Python: Convert PDF to PowerPoint

Apply for a Temporary License

If you'd like to remove the evaluation message from the generated documents, or to get rid of the function limitations, please request a 30-day trial license for yourself.

Published in Conversion

Saturday, 11 May 2024 00:57

Python: Convert PDF to TIFF and TIFF to PDF

TIFF is a popular image format used in scanning and archiving due to its high quality and support for a wide range of color spaces. On the other hand, PDFs are widely used for document exchange because they preserve the layout and formatting of a document while compressing the file size. Conversion between these formats can be useful for various purposes such as archival, editing, or sharing documents.

In this article, you will learn how to convert PDF to TIFF and TIFF to PDF using the Spire.PDF for Python and Pillow libraries.

Convert PDF to TIFF in Python
Convert TIFF to PDF in Python

Install Spire.PDF for Python

This situation relies on the combination of Spire.PDF for Python and Pillow (PIL). Spire.PDF is used to read, create and convert PDF documents, while the PIL library is used for handling TIFF files and accessing their frames.

The libraries can be easily installed on your device through the following pip command.

Package Manager

pip install Spire.PDF
pip install pillow

Convert PDF to TIFF in Python

To complete the PDF to TIFF conversion, you first need to load the PDF document and convert the individual pages into image streams using Spire.PDF. Subsequently, these image streams are then merged together using the functionality of the PIL library, resulting in a consolidated TIFF image.

The following are the steps to convert PDF to TIFF using Python.

Create a PdfDocument object.
Load a PDF document from a specified file path.
Iterate through the pages in the document.
- Convert each page into an image stream using PdfDocument.SaveAsImage() method.
- Convert the image stream into a PIL image.
Combine these PIL images into a single TIFF image.

Python

from spire.pdf.common import *
from spire.pdf import *

from PIL import Image
from io import BytesIO

# Create a PdfDocument object
doc = PdfDocument()

# Load a PDF document
doc.LoadFromFile("C:\\Users\\Administrator\\Desktop\\Input.pdf")

# Create an empty list to store PIL Images
images = []

# Iterate through all pages in the document
for i in range(doc.Pages.Count):

    # Convert a specific page to an image stream
    with doc.SaveAsImage(i) as imageData:

        # Open the image stream as a PIL image
        img = Image.open(BytesIO(imageData.ToArray())) 

        # Append the PIL image to list
        images.append(img)

# Save the PIL Images as a multi-page TIFF file
images[0].save("Output/ToTIFF.tiff", save_all=True, append_images=images[1:])

# Dispose resources
doc.Dispose()

[Set exercise a]
In the article on converting PDF to TIFF, what is the PIL library used for?
The entries have no connection to the article above.

[Entries provided]
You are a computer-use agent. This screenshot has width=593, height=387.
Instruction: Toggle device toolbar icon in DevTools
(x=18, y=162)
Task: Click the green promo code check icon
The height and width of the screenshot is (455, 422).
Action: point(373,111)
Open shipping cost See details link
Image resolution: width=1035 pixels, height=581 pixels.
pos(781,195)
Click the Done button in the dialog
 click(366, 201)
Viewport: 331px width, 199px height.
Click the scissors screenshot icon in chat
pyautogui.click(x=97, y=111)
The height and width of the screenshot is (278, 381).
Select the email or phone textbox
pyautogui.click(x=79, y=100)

...

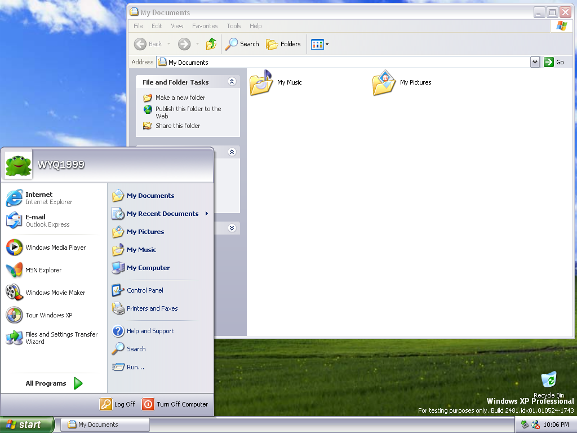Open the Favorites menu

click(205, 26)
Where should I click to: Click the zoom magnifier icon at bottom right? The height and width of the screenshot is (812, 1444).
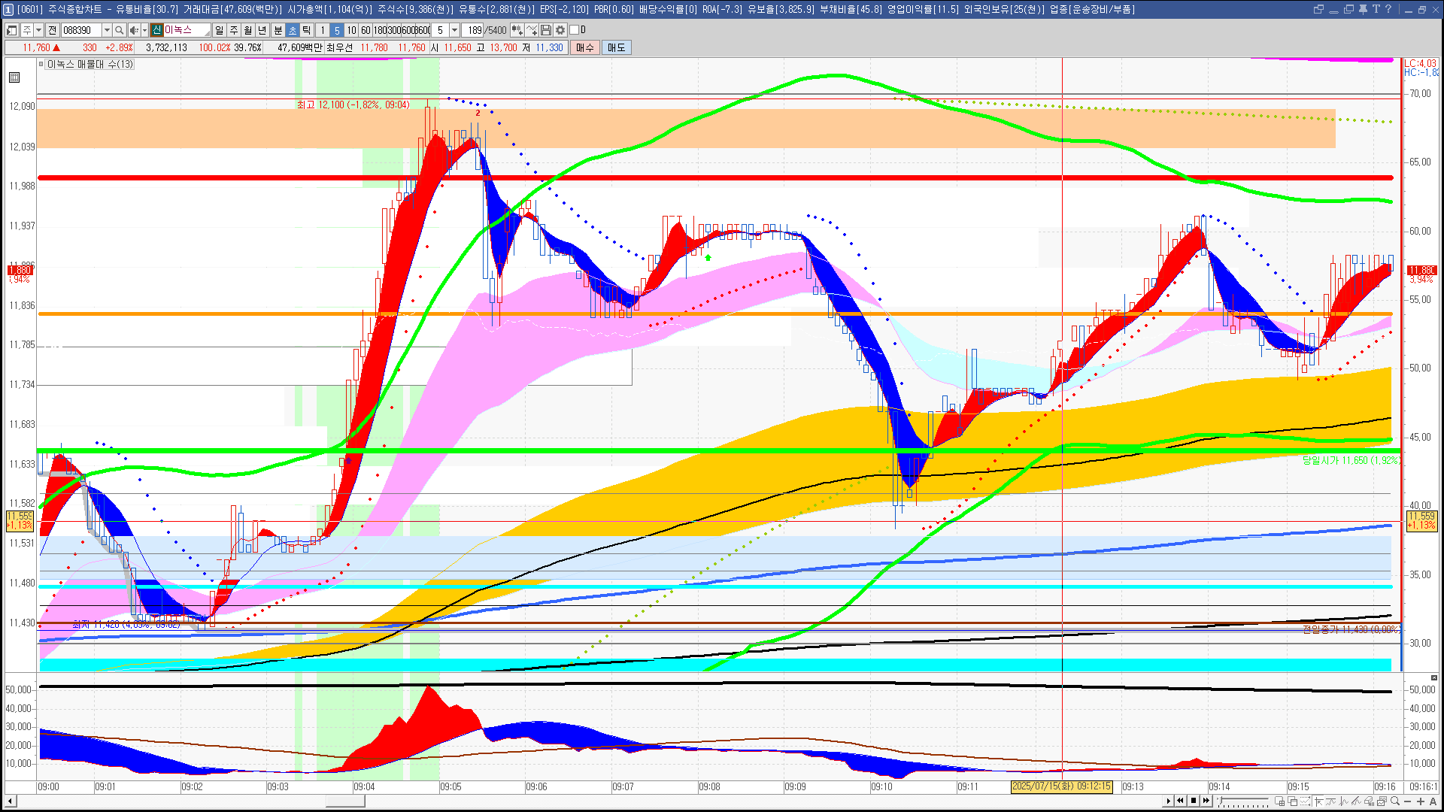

--

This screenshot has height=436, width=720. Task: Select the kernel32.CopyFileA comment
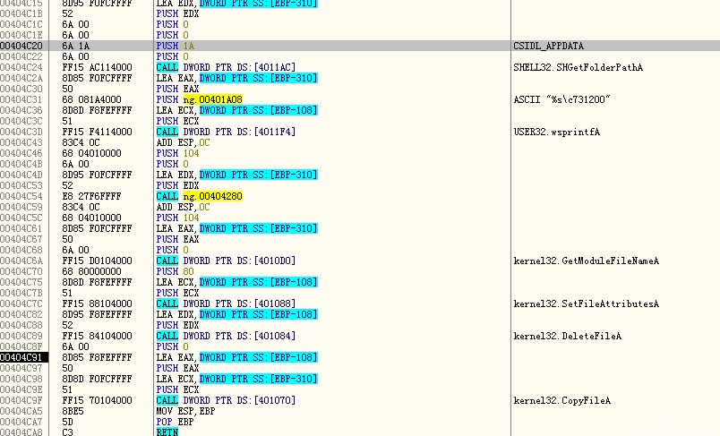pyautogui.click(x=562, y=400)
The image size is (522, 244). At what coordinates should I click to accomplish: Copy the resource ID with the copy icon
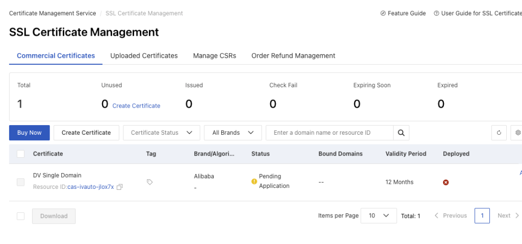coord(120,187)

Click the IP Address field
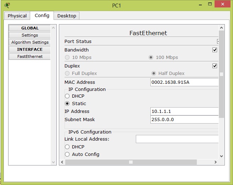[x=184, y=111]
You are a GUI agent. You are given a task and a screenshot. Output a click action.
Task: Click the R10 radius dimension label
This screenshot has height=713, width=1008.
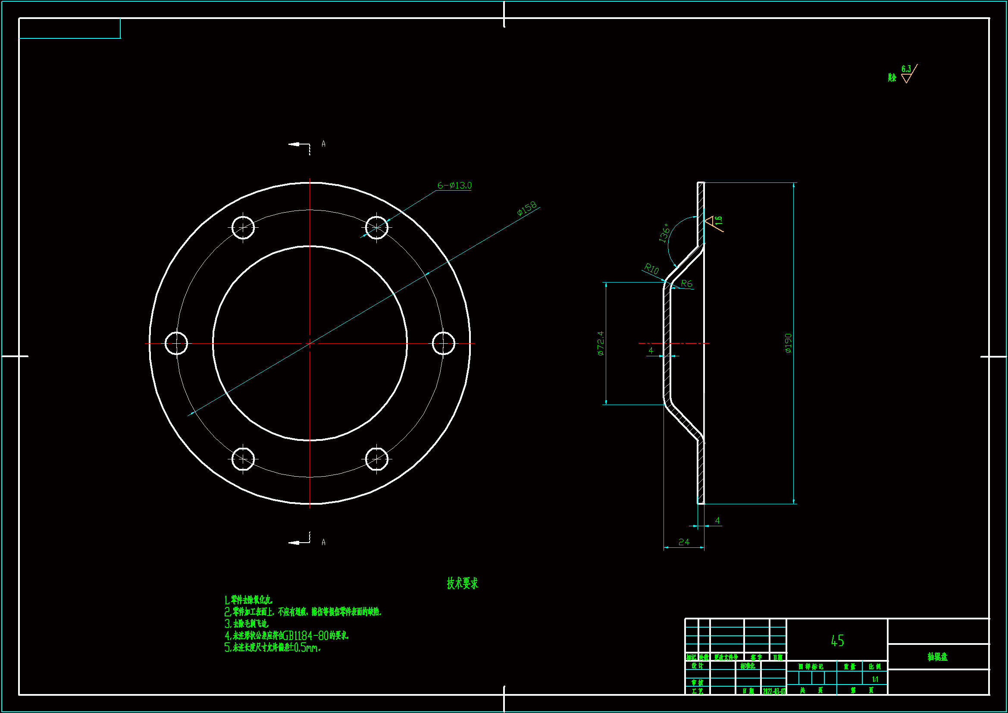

[Set exercise b]
Rewrite the entries starting at the line containing "Viewport: 331px width, 199px height." and ending at the line containing "pyautogui.click(x=79, y=100)", with "textbox" replaced by "text field" and everything else left unchanged.

[Written reply a]
Handling TIFF files and accessing their frames.

[Written reply b]
Viewport: 331px width, 199px height.
Click the scissors screenshot icon in chat
pyautogui.click(x=97, y=111)
The height and width of the screenshot is (278, 381).
Select the email or phone text field
pyautogui.click(x=79, y=100)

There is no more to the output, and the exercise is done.